*** EXERCISE DATA Section Begins ***

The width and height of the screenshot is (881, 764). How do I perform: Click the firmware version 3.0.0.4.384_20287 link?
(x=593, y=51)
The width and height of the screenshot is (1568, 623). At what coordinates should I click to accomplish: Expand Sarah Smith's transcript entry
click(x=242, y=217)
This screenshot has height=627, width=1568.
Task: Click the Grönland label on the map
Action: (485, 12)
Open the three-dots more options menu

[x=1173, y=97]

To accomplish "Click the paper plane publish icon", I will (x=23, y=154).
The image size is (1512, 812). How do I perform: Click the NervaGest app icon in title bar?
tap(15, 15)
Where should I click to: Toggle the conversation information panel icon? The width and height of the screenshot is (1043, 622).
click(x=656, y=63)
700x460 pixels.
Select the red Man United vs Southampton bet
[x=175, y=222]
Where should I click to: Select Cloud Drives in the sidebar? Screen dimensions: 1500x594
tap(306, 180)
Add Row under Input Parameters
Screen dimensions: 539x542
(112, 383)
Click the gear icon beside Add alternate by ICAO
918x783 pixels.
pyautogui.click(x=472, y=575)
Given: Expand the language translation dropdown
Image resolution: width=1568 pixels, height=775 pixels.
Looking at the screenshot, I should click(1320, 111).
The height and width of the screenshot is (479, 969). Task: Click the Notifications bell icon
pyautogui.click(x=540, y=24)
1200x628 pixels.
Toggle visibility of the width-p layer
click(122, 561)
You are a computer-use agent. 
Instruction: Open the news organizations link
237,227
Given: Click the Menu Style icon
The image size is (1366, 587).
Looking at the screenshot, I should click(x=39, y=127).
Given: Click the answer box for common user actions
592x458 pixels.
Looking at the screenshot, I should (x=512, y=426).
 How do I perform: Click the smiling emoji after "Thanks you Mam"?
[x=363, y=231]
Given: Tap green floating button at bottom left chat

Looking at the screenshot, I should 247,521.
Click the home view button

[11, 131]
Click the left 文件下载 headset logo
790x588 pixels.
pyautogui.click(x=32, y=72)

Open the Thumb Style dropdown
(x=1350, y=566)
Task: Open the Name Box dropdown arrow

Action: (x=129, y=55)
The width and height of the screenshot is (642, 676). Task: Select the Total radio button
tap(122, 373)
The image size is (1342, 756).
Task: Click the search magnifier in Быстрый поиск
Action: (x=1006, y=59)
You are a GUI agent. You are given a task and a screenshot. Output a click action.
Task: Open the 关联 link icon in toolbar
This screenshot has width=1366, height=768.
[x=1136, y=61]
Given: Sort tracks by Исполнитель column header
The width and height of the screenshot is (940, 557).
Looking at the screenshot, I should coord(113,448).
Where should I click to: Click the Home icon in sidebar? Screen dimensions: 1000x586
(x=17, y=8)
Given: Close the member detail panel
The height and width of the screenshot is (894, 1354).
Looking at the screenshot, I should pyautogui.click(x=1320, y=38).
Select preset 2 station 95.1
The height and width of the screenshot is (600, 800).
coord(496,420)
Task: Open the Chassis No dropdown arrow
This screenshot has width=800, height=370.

*** EXERCISE DATA Section Ends ***

#### YOUR ASSIGNMENT:
With every line kept whole, write out the records again exactly.

#### RESPONSE TO THE TASK:
The width and height of the screenshot is (881, 764). How do I perform: Click the firmware version 3.0.0.4.384_20287 link?
(x=593, y=51)
The width and height of the screenshot is (1568, 623). At what coordinates should I click to accomplish: Expand Sarah Smith's transcript entry
click(x=242, y=217)
This screenshot has height=627, width=1568.
Task: Click the Grönland label on the map
Action: (485, 12)
Open the three-dots more options menu

[x=1173, y=97]

To accomplish "Click the paper plane publish icon", I will (x=23, y=154).
The image size is (1512, 812). How do I perform: Click the NervaGest app icon in title bar?
tap(15, 15)
Where should I click to: Toggle the conversation information panel icon? The width and height of the screenshot is (1043, 622).
click(x=656, y=63)
700x460 pixels.
Select the red Man United vs Southampton bet
[x=175, y=222]
Where should I click to: Select Cloud Drives in the sidebar? Screen dimensions: 1500x594
tap(306, 180)
Add Row under Input Parameters
Screen dimensions: 539x542
(112, 383)
Click the gear icon beside Add alternate by ICAO
918x783 pixels.
pyautogui.click(x=472, y=575)
Given: Expand the language translation dropdown
Image resolution: width=1568 pixels, height=775 pixels.
Looking at the screenshot, I should click(1320, 111).
The height and width of the screenshot is (479, 969). Task: Click the Notifications bell icon
pyautogui.click(x=540, y=24)
1200x628 pixels.
Toggle visibility of the width-p layer
click(122, 561)
You are a computer-use agent. 
Instruction: Open the news organizations link
237,227
Given: Click the Menu Style icon
The image size is (1366, 587).
Looking at the screenshot, I should click(x=39, y=127).
Given: Click the answer box for common user actions
592x458 pixels.
Looking at the screenshot, I should (x=512, y=426).
 How do I perform: Click the smiling emoji after "Thanks you Mam"?
[x=363, y=231]
Given: Tap green floating button at bottom left chat

Looking at the screenshot, I should 247,521.
Click the home view button

[11, 131]
Click the left 文件下载 headset logo
790x588 pixels.
pyautogui.click(x=32, y=72)

Open the Thumb Style dropdown
(x=1350, y=566)
Task: Open the Name Box dropdown arrow

Action: (x=129, y=55)
The width and height of the screenshot is (642, 676). Task: Select the Total radio button
tap(122, 373)
The image size is (1342, 756).
Task: Click the search magnifier in Быстрый поиск
Action: (x=1006, y=59)
You are a GUI agent. You are given a task and a screenshot. Output a click action.
Task: Open the 关联 link icon in toolbar
This screenshot has width=1366, height=768.
[x=1136, y=61]
Given: Sort tracks by Исполнитель column header
The width and height of the screenshot is (940, 557).
Looking at the screenshot, I should coord(113,448).
Where should I click to: Click the Home icon in sidebar? Screen dimensions: 1000x586
(x=17, y=8)
Given: Close the member detail panel
The height and width of the screenshot is (894, 1354).
Looking at the screenshot, I should pyautogui.click(x=1320, y=38).
Select preset 2 station 95.1
The height and width of the screenshot is (600, 800).
coord(496,420)
Task: Open the Chassis No dropdown arrow
This screenshot has width=800, height=370.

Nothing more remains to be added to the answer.